[What needs to be done]: Transcribe only the part of the material below that begins at the line containing "Viewport: 909px width, 570px" and ends at the line containing "The width and height of the screenshot is (1024, 718).", with both kept and images left out.
[[ Materials provided, beginning ]]
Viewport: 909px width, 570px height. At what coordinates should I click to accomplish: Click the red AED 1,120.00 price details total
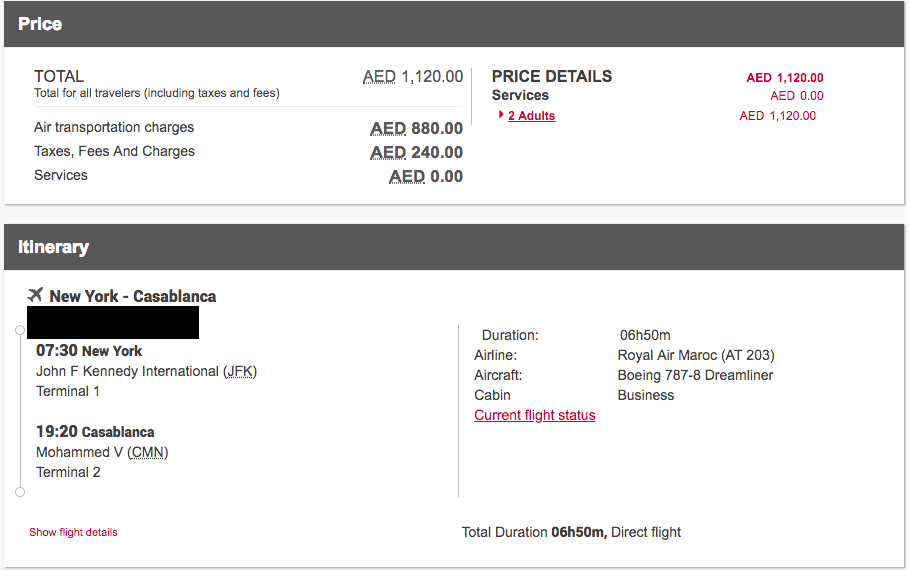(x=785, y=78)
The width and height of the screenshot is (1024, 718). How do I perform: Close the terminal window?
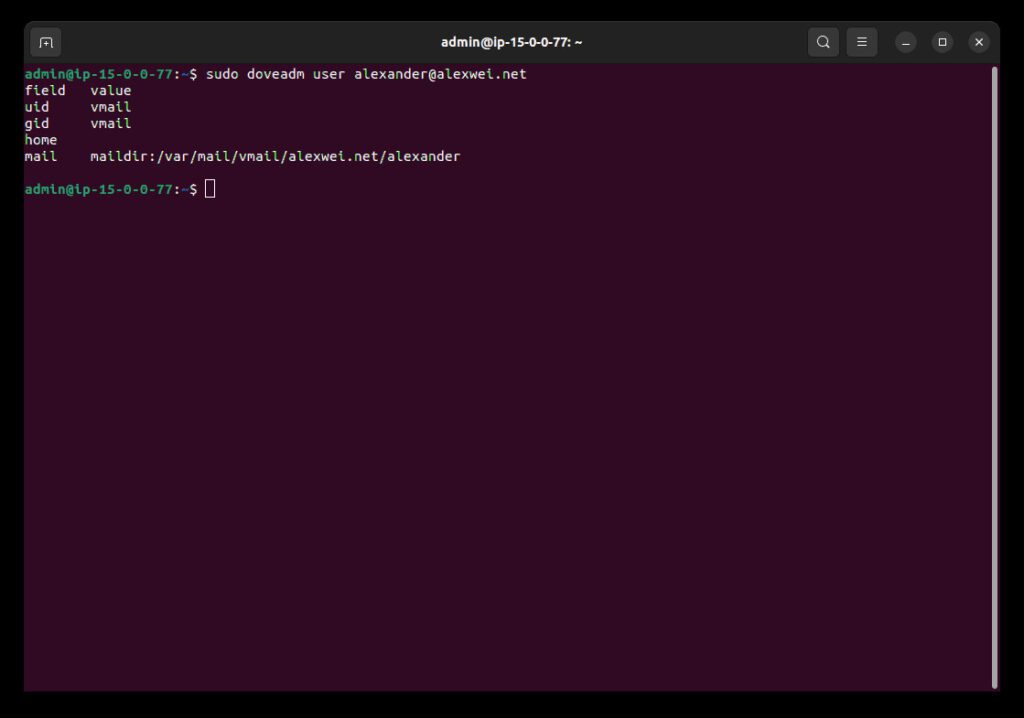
[[ Materials provided, end ]]
[[ Materials provided, beginning ]]
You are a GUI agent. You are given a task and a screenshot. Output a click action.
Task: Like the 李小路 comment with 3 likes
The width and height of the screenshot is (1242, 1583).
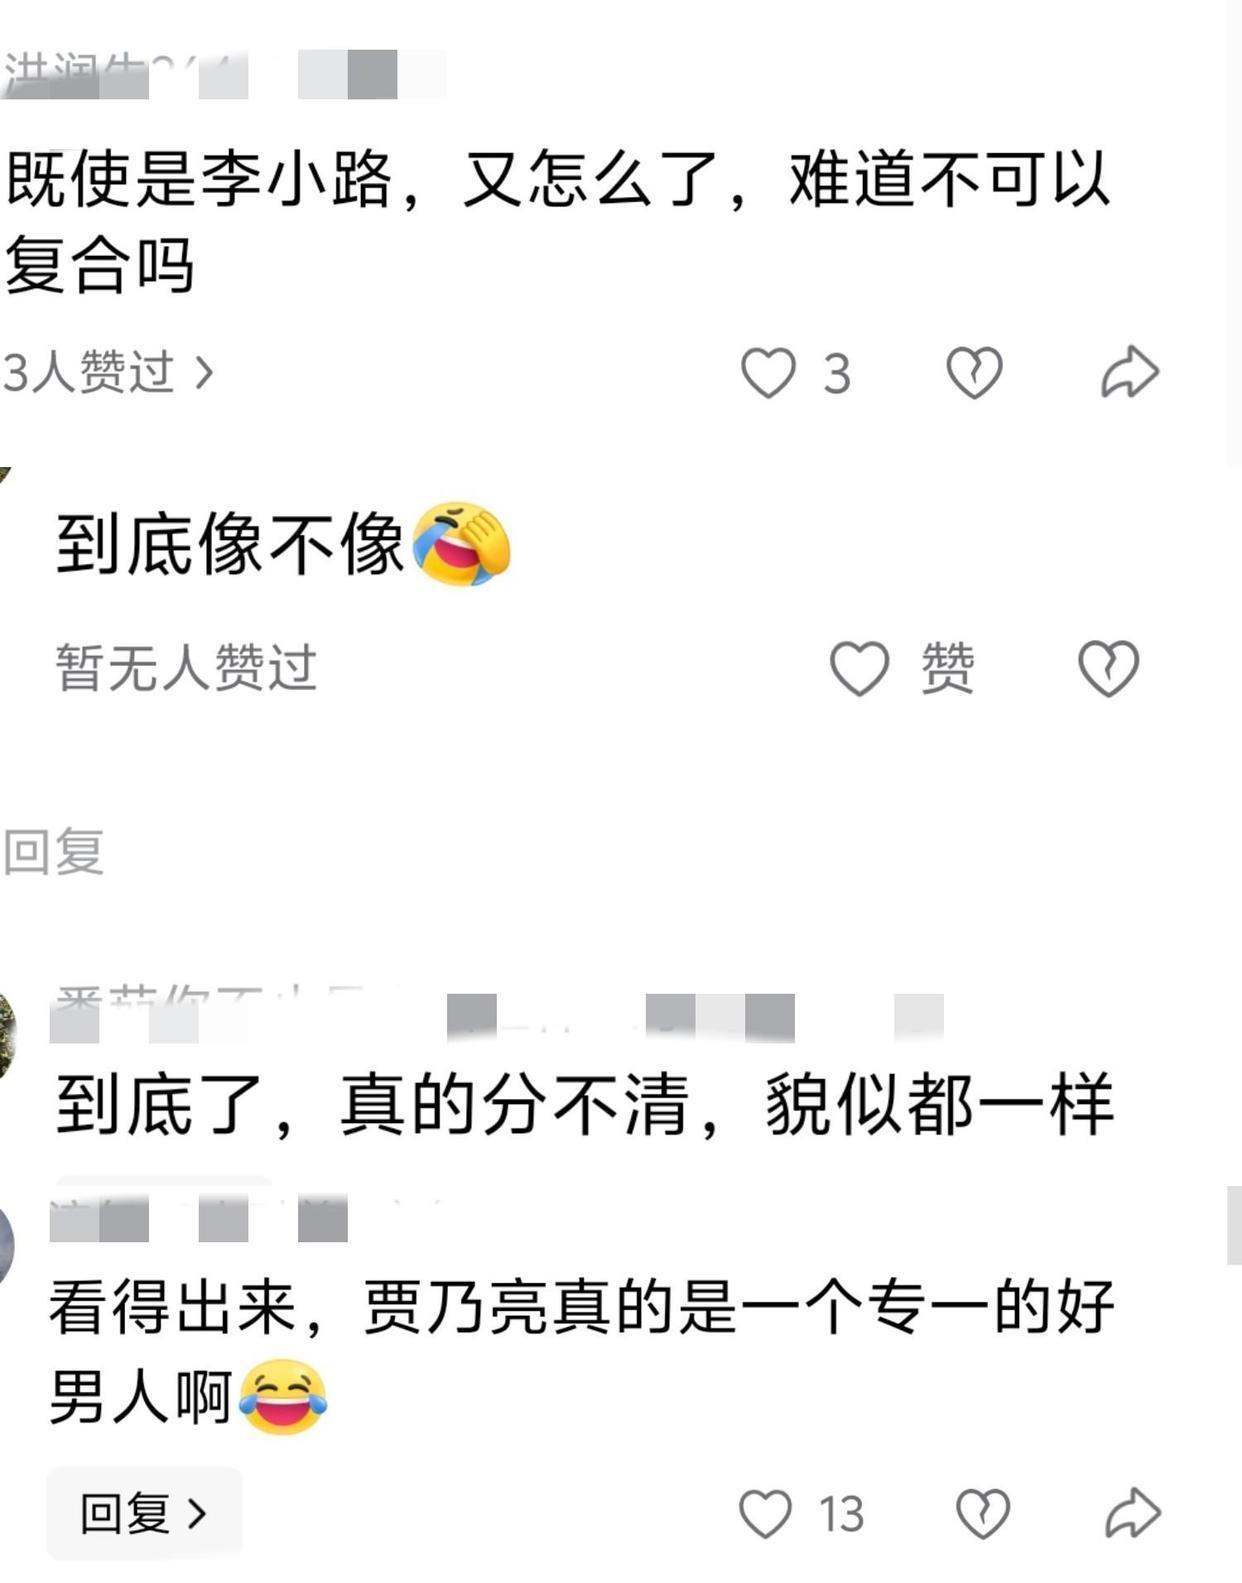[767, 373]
[[ Materials provided, end ]]
[Exercise response]:
Viewport: 909px width, 570px height. At what coordinates should I click to accomplish: Click the red AED 1,120.00 price details total
(x=785, y=78)
The width and height of the screenshot is (1024, 718). How do I perform: Close the terminal window?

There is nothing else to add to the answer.